For many years, Collins formed one third of the folk group The Sampler Trio, which also included harpist Roxanne Ziegler and flautist Glennda Dove, with whom Collins has recorded extensively in a series of albums, including several popular Christmas albums. Collins is also one of the directors of the Striking Strings Hammered Dulcimer Ensemble, a large ensemble consisting entirely of hammered dulcimerists, who perform around Western New York. Some of her many albums are Ornaments—Music for Christmas, Be Thou My Vision—Favorite Hymns for Dulcimer and St. Patrick's Day in the Morning—Music of Irish Inspiration.

Collins has also performed extensively with tenor Casey Jones Costello, who has served as the featured tenor soloist with both The Sampler Trio and the Striking Strings Hammered Dulcimer Ensemble.

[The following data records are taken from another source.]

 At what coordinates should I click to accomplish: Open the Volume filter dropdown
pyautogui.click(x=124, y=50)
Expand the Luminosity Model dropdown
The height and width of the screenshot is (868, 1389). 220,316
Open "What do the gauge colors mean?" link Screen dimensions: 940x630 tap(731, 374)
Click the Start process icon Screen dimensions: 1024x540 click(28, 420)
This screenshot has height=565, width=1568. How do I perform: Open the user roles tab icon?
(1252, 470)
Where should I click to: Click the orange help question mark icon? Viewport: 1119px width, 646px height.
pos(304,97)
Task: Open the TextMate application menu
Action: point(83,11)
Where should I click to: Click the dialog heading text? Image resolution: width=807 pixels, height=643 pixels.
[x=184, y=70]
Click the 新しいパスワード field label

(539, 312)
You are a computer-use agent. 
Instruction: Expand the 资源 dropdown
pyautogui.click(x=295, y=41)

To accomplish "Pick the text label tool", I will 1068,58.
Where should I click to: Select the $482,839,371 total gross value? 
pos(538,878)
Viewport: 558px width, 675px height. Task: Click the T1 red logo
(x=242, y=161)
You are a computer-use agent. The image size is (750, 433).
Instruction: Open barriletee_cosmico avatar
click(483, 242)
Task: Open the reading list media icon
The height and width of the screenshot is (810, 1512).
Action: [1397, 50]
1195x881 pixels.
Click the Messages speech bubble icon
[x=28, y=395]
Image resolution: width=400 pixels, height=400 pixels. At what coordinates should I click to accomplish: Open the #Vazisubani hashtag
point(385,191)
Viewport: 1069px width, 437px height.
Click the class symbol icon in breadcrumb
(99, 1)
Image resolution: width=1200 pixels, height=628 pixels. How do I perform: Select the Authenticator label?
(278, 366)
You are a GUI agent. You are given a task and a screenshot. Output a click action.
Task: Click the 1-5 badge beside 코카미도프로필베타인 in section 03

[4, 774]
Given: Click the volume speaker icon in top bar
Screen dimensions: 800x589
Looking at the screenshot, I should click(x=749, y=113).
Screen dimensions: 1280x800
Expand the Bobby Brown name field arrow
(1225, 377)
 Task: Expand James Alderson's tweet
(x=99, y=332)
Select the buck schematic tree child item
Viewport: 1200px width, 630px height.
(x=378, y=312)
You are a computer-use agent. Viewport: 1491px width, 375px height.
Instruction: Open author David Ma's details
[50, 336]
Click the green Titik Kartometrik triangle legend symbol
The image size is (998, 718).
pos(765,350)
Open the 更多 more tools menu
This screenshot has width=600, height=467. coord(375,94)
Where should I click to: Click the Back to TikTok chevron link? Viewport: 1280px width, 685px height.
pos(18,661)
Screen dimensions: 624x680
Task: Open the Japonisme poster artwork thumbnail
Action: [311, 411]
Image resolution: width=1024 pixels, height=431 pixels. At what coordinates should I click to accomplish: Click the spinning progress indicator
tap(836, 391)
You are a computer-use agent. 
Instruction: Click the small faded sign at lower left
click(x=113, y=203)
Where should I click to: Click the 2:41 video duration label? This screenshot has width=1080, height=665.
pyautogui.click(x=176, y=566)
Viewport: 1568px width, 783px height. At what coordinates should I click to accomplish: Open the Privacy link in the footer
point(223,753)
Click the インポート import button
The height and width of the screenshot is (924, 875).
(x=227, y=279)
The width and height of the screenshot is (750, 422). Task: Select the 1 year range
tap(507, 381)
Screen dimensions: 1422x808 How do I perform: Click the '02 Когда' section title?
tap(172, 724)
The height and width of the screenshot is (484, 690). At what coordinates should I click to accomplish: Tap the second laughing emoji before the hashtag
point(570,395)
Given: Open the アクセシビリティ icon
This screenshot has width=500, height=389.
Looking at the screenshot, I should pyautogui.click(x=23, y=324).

Collins and Costello have also performed extensively as a duo, in multiple programs including a series of concerts featuring 19th and early 20th century popular songs titled Sentimental Songs of Bygone Days, with Collins accompanying Costello on multiple instruments including piano, hammered dulcimer, and banjo.

For ten years, Collins hosted Sounds Like Fun, a children's radio show on WXXI-FM in Rochester, New York. Collins is president of Sampler Records Ltd. in Rochester, New York. She is also on the faculty of the Eastman School of Music, and she teaches several classes, including hammered dulcimer classes, at the Eastman Community Music School.

==Discography==
- The Leaves of Life (1979) (folk songs and children's songs) (vinyl only, not on cd)
- Sounds Like Fun (folk songs, games, and poems for children)
- Scotland the Brave
- St. Patrick's Day in the Morning (with Roxanne Ziegler)
- White Dulcimer Christmas
- Nowell (with Roxanne Ziegler and Glennda Dove)
- Ornaments (with Roxanne Ziegler)
- Rejoice (with Roxanne Ziegler and Glennda Dove)
- By Thou My Vision (with Esther Kreek, Kinloch Nelson, and Glennda Dove)
- Traditional Irish Music (with William Sullivan)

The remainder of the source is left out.